Ama yemek yemenin güvenli olduğuna karar verdi, bu yüzden son bir öğle yemeği yedik. Evli bir çift olan saha bekçileri ortalıkta kıvranırken, golden retriever son derece gıcırtılı bir topla kendini eğlendirdi. Goldberg yemi aldı: Köpek oldu. Sesi yüksek ve aptal, dog-Whoopi nefes nefese yüzünüzde taşaklara sahip olmanın zevklerini anlattı, sonra genel olarak toplarla oynamayı savundu. Her nasılsa Alberti’nin, Eartha Kitt’in ilişkilerin “uzlaşma” gerektirdiği fikrine yanıt veren viralini hiç görmediği ortaya çıktı, bu yüzden biri telefona çekti. Goldberg, Kitt’in üç dakikadan kısa bir sürede yaklaşık bir düzine tiksinti dolu kelimeyi tekrarladığı hıncın tadını çıkardı.


“Hayatına bir erkek girse, taviz vermek istemez miydin?” Ekran dışı bir görüşmeci Kitt’e sorar. Yüzü şaşkınlık ve tiksinti içinde buruşuyor. “Hayatıma bir adam giriyor,” diye yanıtlıyor, “ve buna mecburum. anlaşmak ? Bunu bir kez daha düşünmelisin.” Fena gülüyor.

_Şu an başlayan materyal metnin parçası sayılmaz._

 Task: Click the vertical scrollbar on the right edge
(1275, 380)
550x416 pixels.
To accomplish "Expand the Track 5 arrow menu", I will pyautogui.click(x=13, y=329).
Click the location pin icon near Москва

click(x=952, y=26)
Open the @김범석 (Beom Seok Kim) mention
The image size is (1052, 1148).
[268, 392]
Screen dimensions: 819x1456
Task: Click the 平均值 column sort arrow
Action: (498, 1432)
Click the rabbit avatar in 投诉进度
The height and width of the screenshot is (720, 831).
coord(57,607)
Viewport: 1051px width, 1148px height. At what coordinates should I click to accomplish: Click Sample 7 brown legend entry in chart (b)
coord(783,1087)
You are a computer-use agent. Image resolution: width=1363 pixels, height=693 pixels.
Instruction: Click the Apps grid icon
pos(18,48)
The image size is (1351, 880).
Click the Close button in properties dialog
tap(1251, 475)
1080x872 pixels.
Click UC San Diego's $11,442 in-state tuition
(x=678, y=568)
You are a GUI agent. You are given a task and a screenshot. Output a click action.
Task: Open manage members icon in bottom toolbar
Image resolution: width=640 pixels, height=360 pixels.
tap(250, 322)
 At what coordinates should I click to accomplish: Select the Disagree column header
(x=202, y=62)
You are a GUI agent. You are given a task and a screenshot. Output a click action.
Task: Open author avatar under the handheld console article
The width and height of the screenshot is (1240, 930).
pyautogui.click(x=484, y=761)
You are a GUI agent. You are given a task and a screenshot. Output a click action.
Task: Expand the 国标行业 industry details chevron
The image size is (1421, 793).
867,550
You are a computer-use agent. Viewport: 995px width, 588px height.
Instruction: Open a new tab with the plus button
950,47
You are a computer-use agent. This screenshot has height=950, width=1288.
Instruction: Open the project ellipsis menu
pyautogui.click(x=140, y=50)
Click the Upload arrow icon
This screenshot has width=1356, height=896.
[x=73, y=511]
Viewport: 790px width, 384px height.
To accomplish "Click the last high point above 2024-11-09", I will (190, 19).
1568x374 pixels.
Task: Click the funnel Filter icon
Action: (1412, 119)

Goldberg yumruk olarak memnun oldu. Bana kendi eğlencesini yaratmaya teşvik edilen, herhangi bir oyuncakla eğlence bulabilen bir çocuğu hatırlattı. Ve gitti: Goldberg, Kitt temalı eğlence saatine başladı. Bize Kitt’in tarihini biraz öğretti – en popüler iki hit parçası olan “C’est Si Bon” ve “Santa Baby”nin aynı yıl piyasaya çıktığını biliyor muydunuz? – ve “C’est Si Bon” un bir yorumunu yaptı, sesi farklı bir dumanlı kayıtta. Sonra, birkaç yılda bir bağımsızlığa bir övgü olarak viral hale gelen görüntüye geri döndü, bir kurumun – aslında herhangi bir şeyin – sizi dış beklentilere uymaya zorlayabileceği fikrinin reddi. Goldberg bunu tekrarladı, bu sefer elini bir kuklaya çevirerek sahnede olduğu kadar ciddiyetle oynadı. Bağlılığı onu gerçek hissettiriyordu. “Anlaşmak? Uzlaşmak nedir?” diyerek elini uzattı. “Ne için ödün vermek? Hangi nedenle taviz? İle anlaşmak ? Ne için?”


Saç, Issac Poleon’dan. Mata Marielle’den makyaj.

Ruth Ossai, çalışmaları kimliği, özellikle Nijeryalı kimliğini ve kültürünü kutlayan Nijeryalı bir İngiliz fotoğrafçıdır.